Job A: In the article on Canadian auto parts makers and the shift to electric vehicles, retype the passage starting at "Down at the" and ending at "300,000 square-foot facility.".
Job B:
Answer these questions from the article on Canadian auto parts makers and electric vehicles:
(i) How many people will staff Magna's new Brampton plant at full capacity?
(ii) Which company is Jonathan Azzopardi president of?
(iii) In which city did Linamar secure land for its new 300,000 square-foot facility?
Job C: Proceed with the article on Canadian auto parts makers and the electric vehicle transition, picking up after its final paragraph.

Robots and other machinery are already in place along some of the assembly lines at the gleaming new battery-enclosure factory that a team of Magna International Inc. employees is racing to finish constructing in Brampton, Ont.
It will be the first new Canadian plant opened by the country’s largest auto parts company in two decades, to be staffed by more than 500 people at full capacity, and soon it will be supplying battery enclosures for the F-150 Lightning electric pickup trucks that Ford Motor Co. will assemble in nearby Oakville.
Down at the other end of the Southwestern Ontario manufacturing belt, in the Windsor area that’s home to hundreds of smaller shops making parts or equipment for production lines, the president of Laval Tool and Mould Ltd. rushes through an interview about the surge in demand for his company’s services in lightweight plastics, as automakers try to find ways to reduce the weight of battery-heavy electric vehicles.
“I’ve got Tesla in my building right now trying to figure out how to develop the Cybertruck,” Jonathan Azzopardi says, by way of explanation for his hurry.
In between, in the Niagara-area city of Welland, Linamar Corp., the second-biggest domestic parts maker after Magna, recently secured a big chunk of land for a new 300,000 square-foot facility.
It’s to be home to Canada’s first giga press machines, capable of producing large chunks of vehicle frames in one piece, which some EV makers prefer to the smaller components typically used to piece together frames for cars and trucks with internal combustion engines.
Across the region, there are scenes and stories like these. Within the domestic parts sector that supplies global automakers – the heart of the Canadian auto industry, despite their multinational clients with branch plants here often getting more attention – companies big and small are finding early traction in a transition to electrified transportation that could easily have left them behind.
But there are also warnings, in what are still early days for the biggest shift in automaking since vehicles started rolling off assembly lines more than a century ago, that all concerned still face huge tests ahead.
And to emerge surviving, let alone thriving, many companies still need to up their games in ways they never have before, as they contend with chaos being passed down to them by clients dashing to meet unprecedentedly ambitious targets and timelines.

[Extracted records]
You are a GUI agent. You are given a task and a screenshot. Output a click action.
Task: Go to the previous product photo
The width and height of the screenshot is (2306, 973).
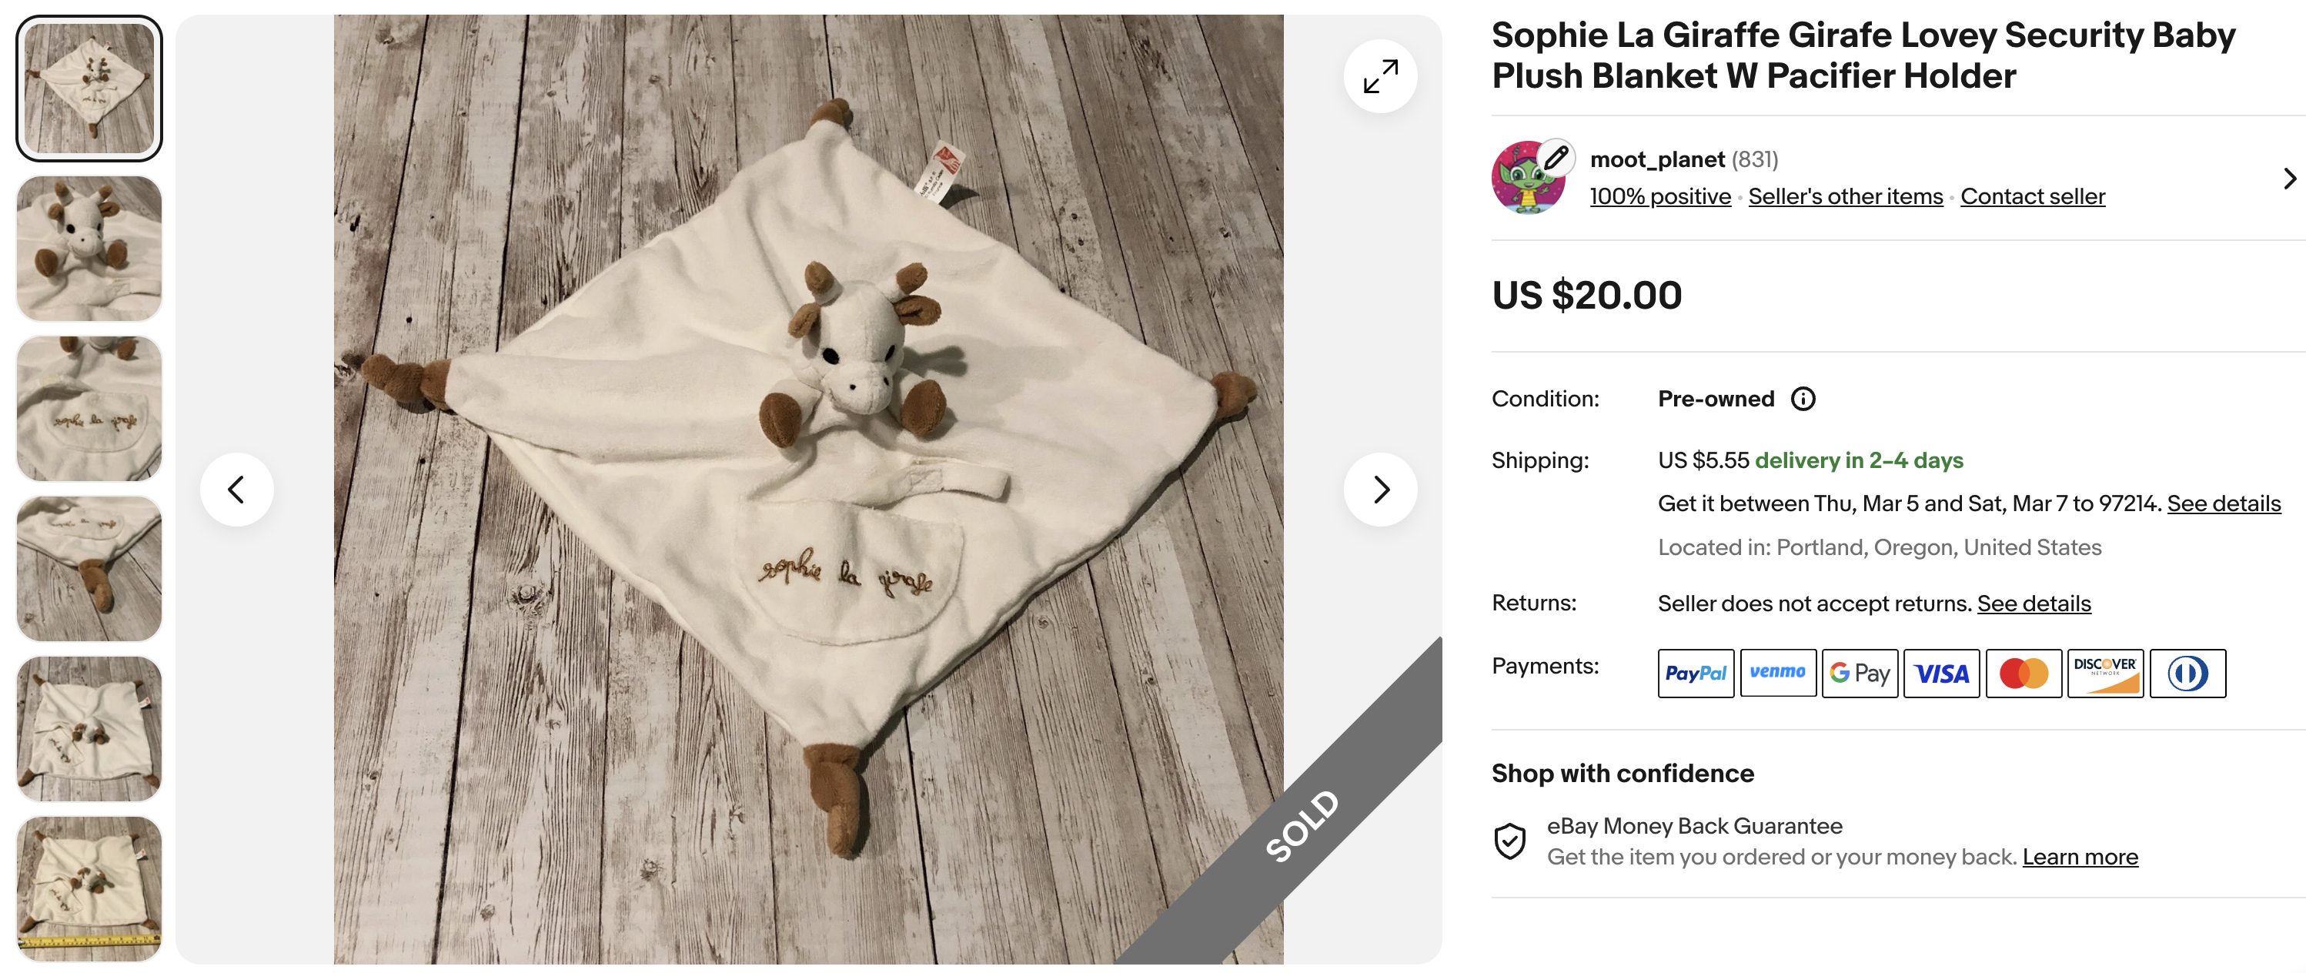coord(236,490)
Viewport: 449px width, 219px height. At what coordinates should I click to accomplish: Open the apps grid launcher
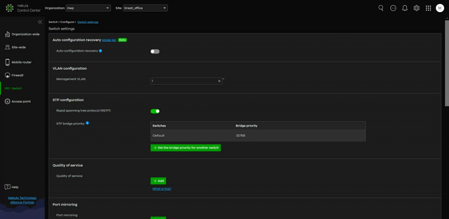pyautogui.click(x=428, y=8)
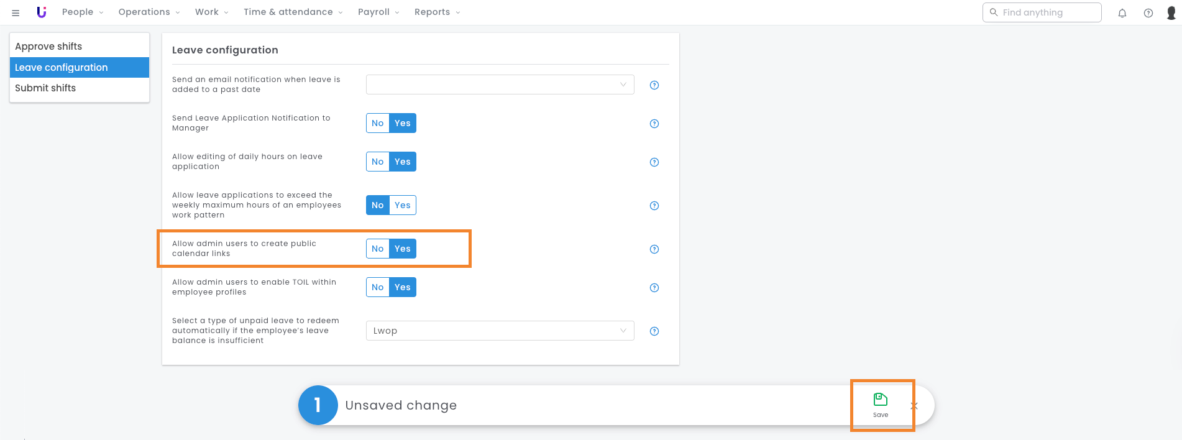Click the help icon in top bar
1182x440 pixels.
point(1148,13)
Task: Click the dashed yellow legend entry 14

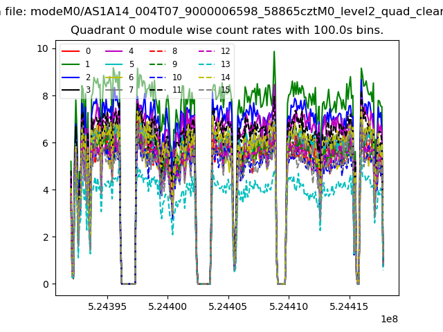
---
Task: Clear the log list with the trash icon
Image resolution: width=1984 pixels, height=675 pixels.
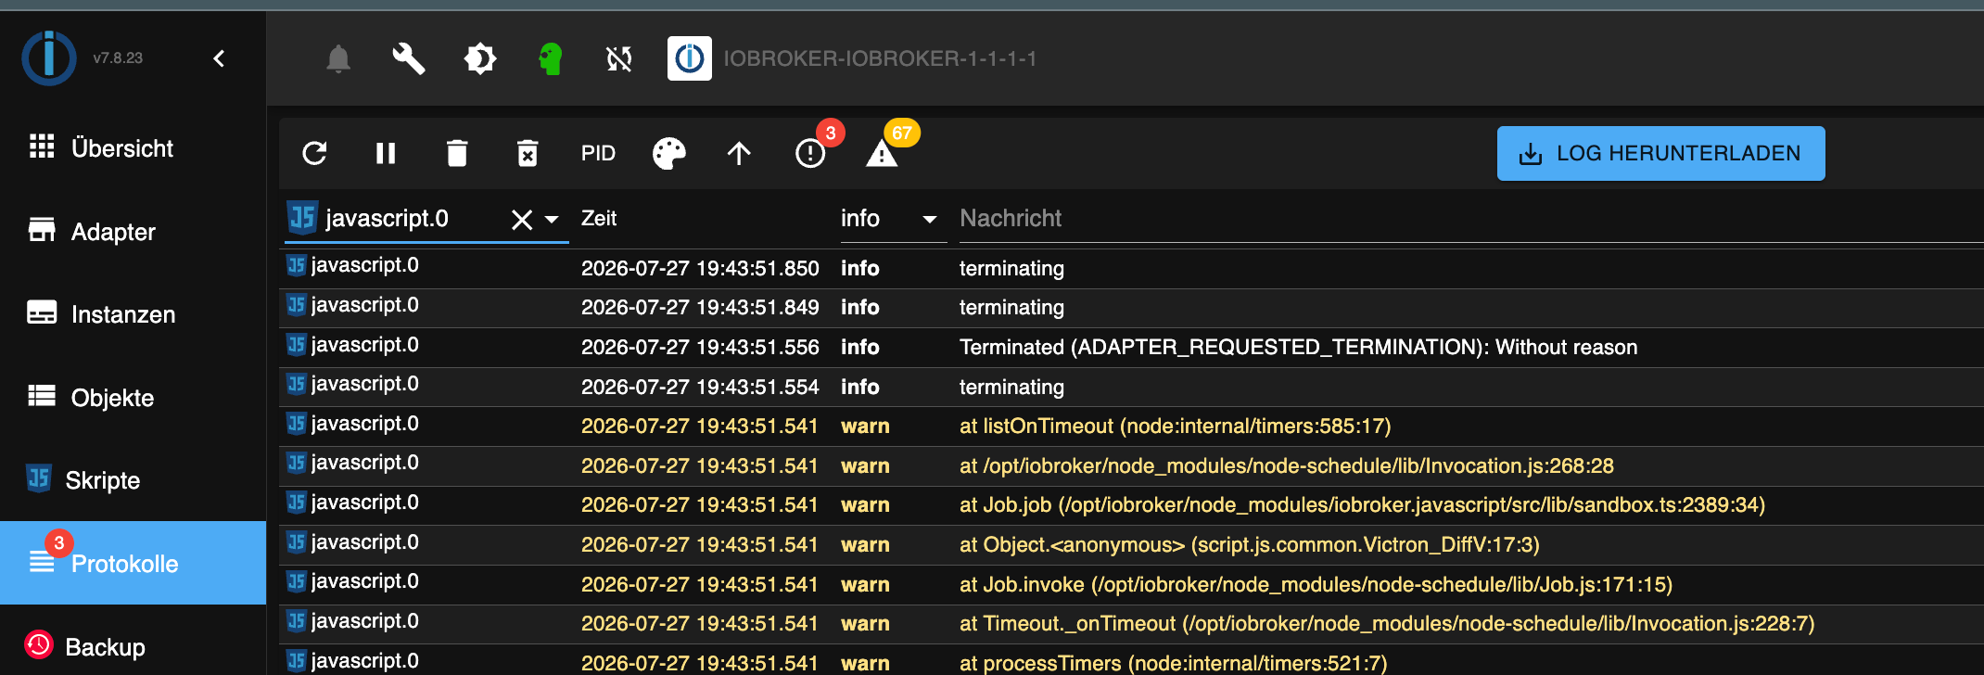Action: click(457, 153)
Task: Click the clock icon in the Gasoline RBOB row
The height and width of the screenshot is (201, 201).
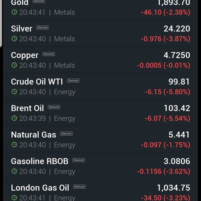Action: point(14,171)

Response A:
Down at the other end of the Southwestern Ontario manufacturing belt, in the Windsor area that’s home to hundreds of smaller shops making parts or equipment for production lines, the president of Laval Tool and Mould Ltd. rushes through an interview about the surge in demand for his company’s services in lightweight plastics, as automakers try to find ways to reduce the weight of battery-heavy electric vehicles.
“I’ve got Tesla in my building right now trying to figure out how to develop the Cybertruck,” Jonathan Azzopardi says, by way of explanation for his hurry.
In between, in the Niagara-area city of Welland, Linamar Corp., the second-biggest domestic parts maker after Magna, recently secured a big chunk of land for a new 300,000 square-foot facility.

Response B:
(i) More than 500 people.
(ii) Laval Tool and Mould Ltd.
(iii) Welland.

Response C:
The Globe and Mail recently interviewed leaders from a dozen domestic auto parts companies – which number hundreds in total, directly employ about 100,000 people and ship about $35-billion in vehicle components annually – during site visits from the Greater Toronto Area down to the Windsor-Detroit border.
The idea was to gauge what the EV transition means for them, which will be a significant barometer for Canada’s low-carbon industrial ambitions. That’s not least because part of the justification for massive subsidies which the federal and Ontario governments have been committing to foreign car companies, including up to about $30-billion total for Stellantis NV and Volkswagen Group to each have a battery plant here, is that the benefits will flow down.
The perspectives were far from uniform. They ranged from Linamar chief executive officer Linda Hasenfratz describing it as “the most exciting time in history to be an auto parts supplier,” because “every new platform means a new opportunity to win a new piece of business,” to the heads of some smaller companies complaining that the automakers are making unreasonable demands and pursuing unrealistic production goals.
The extent to which companies will be affected by the change also varies greatly. For manufacturers involved in making engine or powertrain components, which comprise roughly 30 per cent of the domestic parts industry’s output, it will be much more profound than for those focused on vehicles’ frames and interiors. But even the latter will be significantly affected by automakers’ push for everything to be lighter, costs to be pushed down as much as possible to compensate for the expensiveness of battery materials, and aesthetic changes to befit consumers’ expectations of vehicles of the future.
There are some obvious potential winners, such as lightweight materials producers, as well as companies that make or administer automated and artificial-intelligence systems on which new production lines increasingly rely. There are also at least a few companies that will have it tougher than most – including those that specialize in products, such as exhaust systems, that will no longer be needed.
But taken as a whole, the interviews and visits added up to some telling takeaways.
They mostly reflected greater optimism than a few years ago, when traditional manufacturing’s decline in North America threatened the sector’s very existence. Many company leaders acknowledged that the costly battery-factory commitments have helped with that – even if they’re unlikely to get business directly from those new plants – because they helped ensure the automakers will keep (and possibly add) vehicle assembly plants nearby, and sent an international message that vehicles and components will still be made in Ontario.
They also invoked a convergence of factors that will make for a very bumpy road for at least the next few years. Relationships with automakers are being redrawn, as new players enter the market and more established ones reassess supply arrangements. Uncertainties around rollouts of new vehicles, consumer demand and fast-evolving technologies are complicating decisions about capital investments. An accelerated shift toward automation is changing the nature of the workplace. A skilled-labour crunch jeopardizes a work force advantage that is Canada’s industrial calling card.
Perhaps most instructively, they revealed a few crucial ways that Canadian companies may be able to confront those challenges, build competitive advantage and emerge stronger once the dust has settled.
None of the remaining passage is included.